- **What is required**:
From the listing below, pick out each line with the word "computer".

BEGIN

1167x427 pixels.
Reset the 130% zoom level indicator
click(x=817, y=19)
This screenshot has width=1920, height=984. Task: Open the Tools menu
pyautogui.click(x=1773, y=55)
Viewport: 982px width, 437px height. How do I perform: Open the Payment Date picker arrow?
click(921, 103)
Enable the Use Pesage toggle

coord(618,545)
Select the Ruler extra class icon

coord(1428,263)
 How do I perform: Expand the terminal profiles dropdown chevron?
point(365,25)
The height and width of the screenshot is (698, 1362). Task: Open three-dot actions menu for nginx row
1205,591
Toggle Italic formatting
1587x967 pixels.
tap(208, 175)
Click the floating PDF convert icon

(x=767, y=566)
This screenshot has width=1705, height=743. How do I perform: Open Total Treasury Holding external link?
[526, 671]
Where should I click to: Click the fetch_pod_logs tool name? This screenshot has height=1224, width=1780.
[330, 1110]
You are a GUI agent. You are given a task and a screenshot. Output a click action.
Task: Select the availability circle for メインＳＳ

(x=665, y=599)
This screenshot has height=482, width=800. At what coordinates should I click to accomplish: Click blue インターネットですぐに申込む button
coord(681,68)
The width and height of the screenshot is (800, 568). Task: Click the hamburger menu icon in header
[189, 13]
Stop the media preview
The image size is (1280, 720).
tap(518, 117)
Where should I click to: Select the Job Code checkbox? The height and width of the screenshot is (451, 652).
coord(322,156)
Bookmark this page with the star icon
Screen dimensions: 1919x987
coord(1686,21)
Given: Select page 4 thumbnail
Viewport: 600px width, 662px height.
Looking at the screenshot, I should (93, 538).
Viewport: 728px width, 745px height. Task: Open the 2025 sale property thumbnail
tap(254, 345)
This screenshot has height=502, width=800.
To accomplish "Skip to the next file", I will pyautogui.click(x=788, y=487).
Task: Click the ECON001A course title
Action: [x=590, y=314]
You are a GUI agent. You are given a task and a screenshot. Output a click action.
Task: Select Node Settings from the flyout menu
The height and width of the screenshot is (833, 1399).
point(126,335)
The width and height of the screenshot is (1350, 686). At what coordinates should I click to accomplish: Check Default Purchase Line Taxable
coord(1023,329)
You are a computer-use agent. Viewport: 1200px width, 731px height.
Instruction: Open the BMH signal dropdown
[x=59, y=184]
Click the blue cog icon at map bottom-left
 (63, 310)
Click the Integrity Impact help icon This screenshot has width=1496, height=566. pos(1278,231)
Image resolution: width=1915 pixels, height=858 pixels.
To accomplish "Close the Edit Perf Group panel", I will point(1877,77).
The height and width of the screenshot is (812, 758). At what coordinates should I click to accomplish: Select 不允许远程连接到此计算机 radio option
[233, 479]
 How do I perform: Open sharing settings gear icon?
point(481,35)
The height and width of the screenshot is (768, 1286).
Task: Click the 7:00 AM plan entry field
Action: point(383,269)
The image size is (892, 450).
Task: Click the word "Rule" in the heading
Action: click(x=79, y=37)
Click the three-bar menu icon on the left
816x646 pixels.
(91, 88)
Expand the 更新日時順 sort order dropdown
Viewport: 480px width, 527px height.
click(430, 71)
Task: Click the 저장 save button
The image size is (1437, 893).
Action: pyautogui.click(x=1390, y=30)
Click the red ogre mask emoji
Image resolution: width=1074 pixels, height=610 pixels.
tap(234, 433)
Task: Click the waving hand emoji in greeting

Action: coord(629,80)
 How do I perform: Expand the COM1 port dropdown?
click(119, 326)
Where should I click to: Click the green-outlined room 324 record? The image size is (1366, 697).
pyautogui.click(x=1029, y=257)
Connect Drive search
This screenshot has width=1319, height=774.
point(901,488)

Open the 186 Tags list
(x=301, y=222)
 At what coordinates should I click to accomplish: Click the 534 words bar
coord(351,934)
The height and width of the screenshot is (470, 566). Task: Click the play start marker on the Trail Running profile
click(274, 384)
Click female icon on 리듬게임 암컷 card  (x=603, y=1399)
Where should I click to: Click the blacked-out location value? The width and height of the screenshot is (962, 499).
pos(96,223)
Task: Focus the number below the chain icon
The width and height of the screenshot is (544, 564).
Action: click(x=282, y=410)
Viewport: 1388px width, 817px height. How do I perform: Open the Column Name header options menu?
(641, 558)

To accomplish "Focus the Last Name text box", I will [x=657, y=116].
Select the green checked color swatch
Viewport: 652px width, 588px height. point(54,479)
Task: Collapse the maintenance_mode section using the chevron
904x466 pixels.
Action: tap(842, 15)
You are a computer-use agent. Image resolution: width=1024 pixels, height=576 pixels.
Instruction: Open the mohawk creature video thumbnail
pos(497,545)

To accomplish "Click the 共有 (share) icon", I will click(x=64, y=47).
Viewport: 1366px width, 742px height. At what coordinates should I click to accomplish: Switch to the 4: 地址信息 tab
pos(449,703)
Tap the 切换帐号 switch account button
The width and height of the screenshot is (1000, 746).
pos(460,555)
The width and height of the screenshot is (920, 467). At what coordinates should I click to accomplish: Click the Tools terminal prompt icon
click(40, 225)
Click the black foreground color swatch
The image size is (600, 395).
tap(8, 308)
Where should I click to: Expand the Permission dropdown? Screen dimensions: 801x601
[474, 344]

END

- **Answer to this exercise**:
You are a computer-use agent. Viewport: 1200px width, 731px height.
You are a computer-use agent. Image resolution: width=1024 pixels, height=576 pixels.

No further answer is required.